Likewise, Ronald Nye’s quest to shed light on his father’s role in the Clutter investigation has a long history of twists and unexpected turns.
Harold Nye’s widow had thrown out 15 boxes of her husband’s copies of criminal case files. But the son discovered a private stash of Clutter files, including the two notebooks, in a home office after his father’s death.
He said this week that Harold Nye never liked Capote’s account of the murders and investigation.
After reading about 115 pages of “In Cold Blood,” “Dad threw the book across the living room” and to Ronald’s knowledge, never reopened it.
Ronald Nye, a retired Oklahoma state employee, said he hoped the forthcoming book will be out by September, 50 years after Hickock and Smith were hanged.
He said the book will fill in gaps replete through Capote’s storytelling in which the author “used his literary license and just made up things.”
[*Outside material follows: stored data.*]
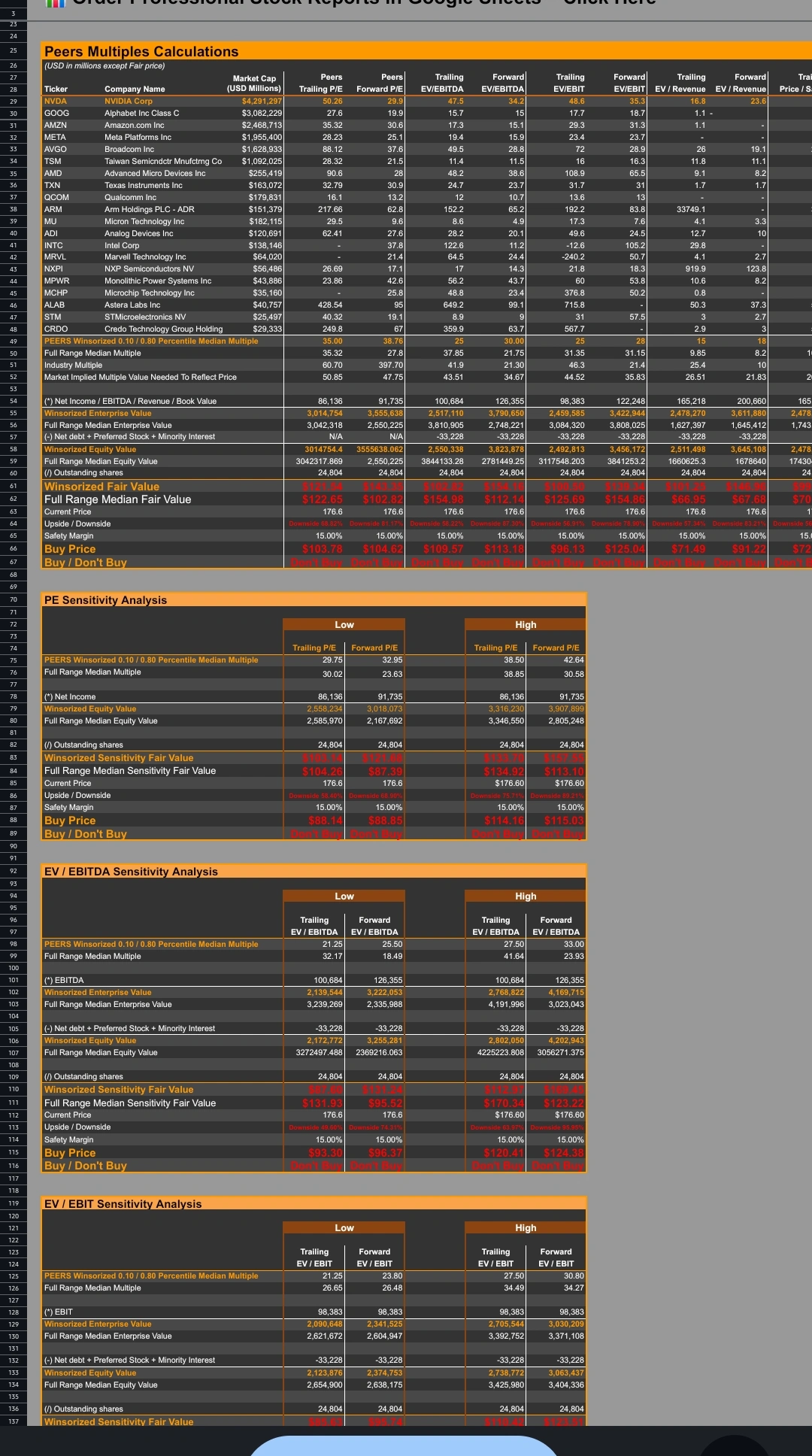Select the Peers Multiples Calculations title
The width and height of the screenshot is (812, 1456).
click(x=141, y=51)
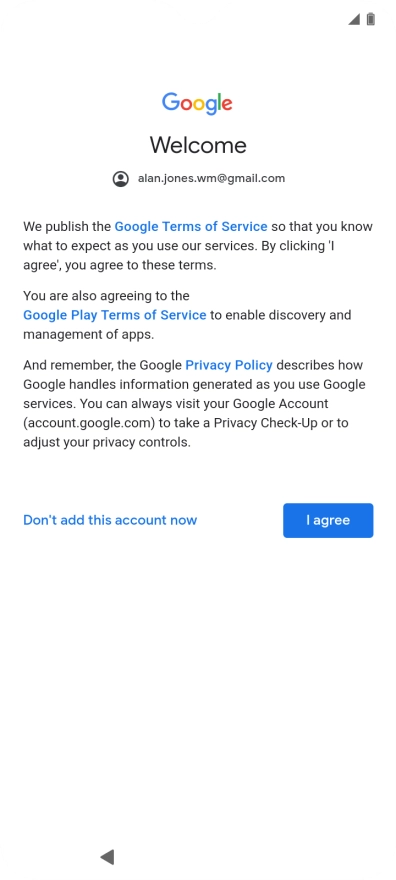Tap the 'We publish the' paragraph opening
396x880 pixels.
click(67, 227)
But Ronald Nye teased that something will be revealed beyond fibs and omissions in Capote’s self-described “nonfiction novel.”
Something significant, he said, about the reasons the Clutters were bound with rope and killed at all. “It’ll bring you to develop a whole new theory as to what happened in that house.”
His co-author groaned. Too much information. Just wait for the book, said McAvoy, who acknowledged with a chuckle that the suspense could draw customers.
“I can’t say anything more.”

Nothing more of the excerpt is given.